The standard approach is to hand-engineer the harness and call it done, but Continual Harness replaces the human engineer with an automated refiner that reads the agent’s recent trajectory, identifies failure signatures like navigation loops, tool call failures, stalled objectives, and rewrites the harness components in place, without resetting the run. The agent keeps going, and the harness simply evolves around it. I’ve described this process some time ago in the Governed Process Runtime paper, published on TechrXiv and eigenvector/research (in comments).

The results on Pokémon Emerald with Gemini Pro are something to hold onto for your next board presentation. Continual Harness reached 100% of milestones at a median cost of $130, against the minimal baseline achieving 98% of milestones at $215. That is roughly 40% cost reduction with no performance loss, starting from the same raw interface with no curated knowledge, no hand-crafted tools, and no domain scaffolding.

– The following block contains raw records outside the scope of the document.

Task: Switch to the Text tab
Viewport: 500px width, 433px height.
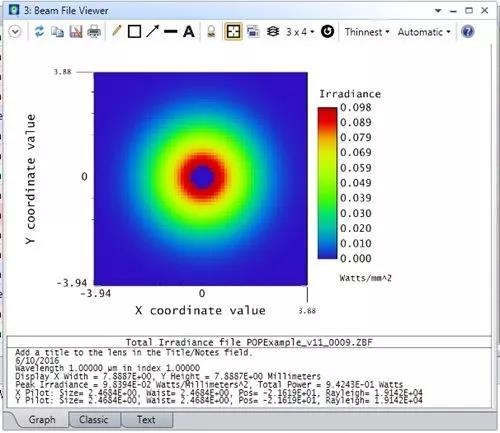Action: (146, 419)
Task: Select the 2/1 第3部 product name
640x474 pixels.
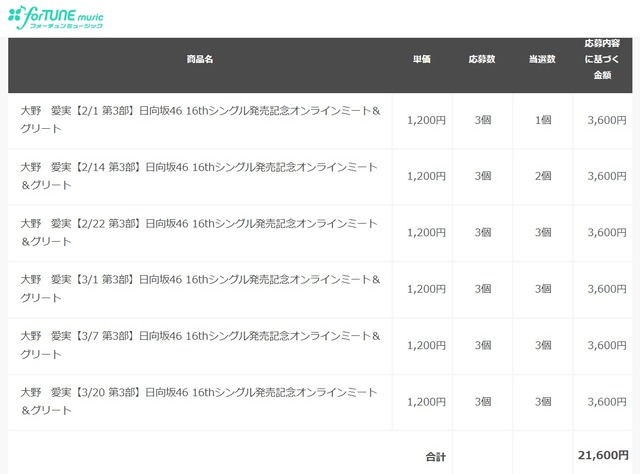Action: click(x=200, y=120)
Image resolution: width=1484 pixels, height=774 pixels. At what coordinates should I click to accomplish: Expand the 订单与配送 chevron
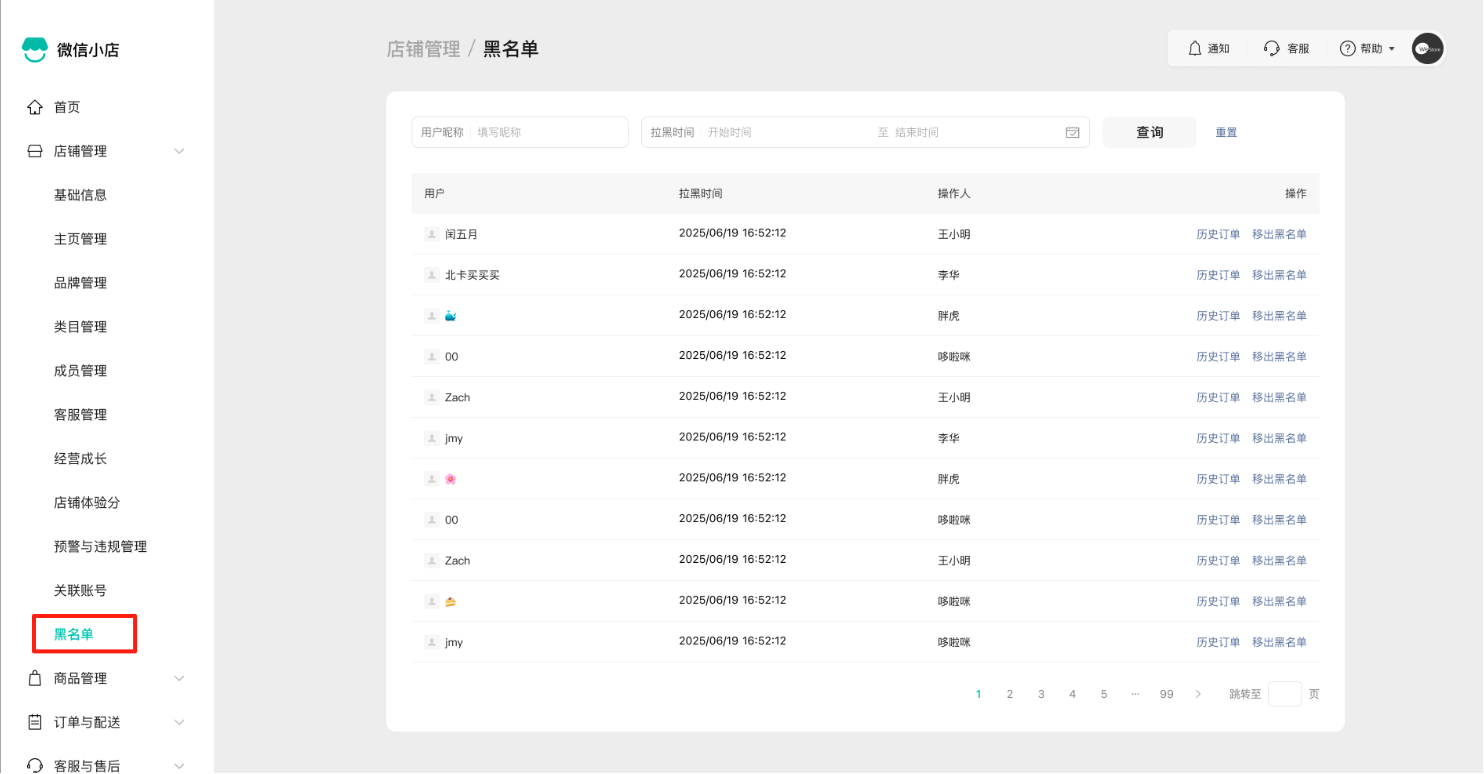coord(180,722)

It is clear to me that the future of agentic AI in the enterprise, will not come from smarter or bigger models, but from runtimes that prevent otherwise capable agents from behaving like a Weiner dog, but with access to production systems and a commitment to doing whatever feels right in the moment.

That is why I am an absolute fan of the current batch of open-source models. They are capable enough for the task at hand. Even for the Zone III tasks. And when you implement something like my GPR or the Continual Harness, you will be able to tackle the most difficult tasks. Especially when you combine them with the latest model from Alibaba, Qwen 3.7-Max, which is especially designed for long-duration autonomous agent execution, multi-agent workflows, MCP/tool orchestration – even thousand-step workflows, and a sustained operation for up to 35 hours with more than 1000 tool calls.

So yeah, I am a huge fan of combining Qwen 3.7-Max with Eigenvector’s GPR / Princeton’s Continual Harness + our neurosymbolic AI that injects governance right into the agent instead of a post-factum check-box.

Talking about model capability, on Flash-Lite, every Continual Harness variant performed worse than the minimal baseline. The harness improvement requires a model good enough to make use of the improved harness. This maps directly to the PASF capability-floor concept where there is a minimum capability threshold below which architectural sophistication does not help, and above which it compounds. The ATLAS Book of Knowledge connects this finding to the self-evolving agent scaffolding research and the estimated 25 percentage point automation ceiling uplift that self-evolving architectures can provide over the base PASF ceiling.

The co-learning loop they presented in the paper – where an open-source model’s weights and the harness state update jointly in the same reset-free training loop – is the piece that points furthest toward what Zone III architecture might look like in 2027. The models improve (like Qwen), harnesses gets better, and when combined, they improve each other. Without resetting. That is a qualitative shift in how we think about agent reliability, and it has not made it into any vendor deck yet. Another reason why I started ATLAS.

Comic-style illustration comparing two agents in a futuristic setting, highlighting the advantages of a 'Continual Harness' over a 'Standard Agent'. The left side shows a stressed agent with a price tag of $215, while the right side features a confident agent labeled $130. Key phrases like '100% milestones completed' and '40% cost reduction' are prominently displayed.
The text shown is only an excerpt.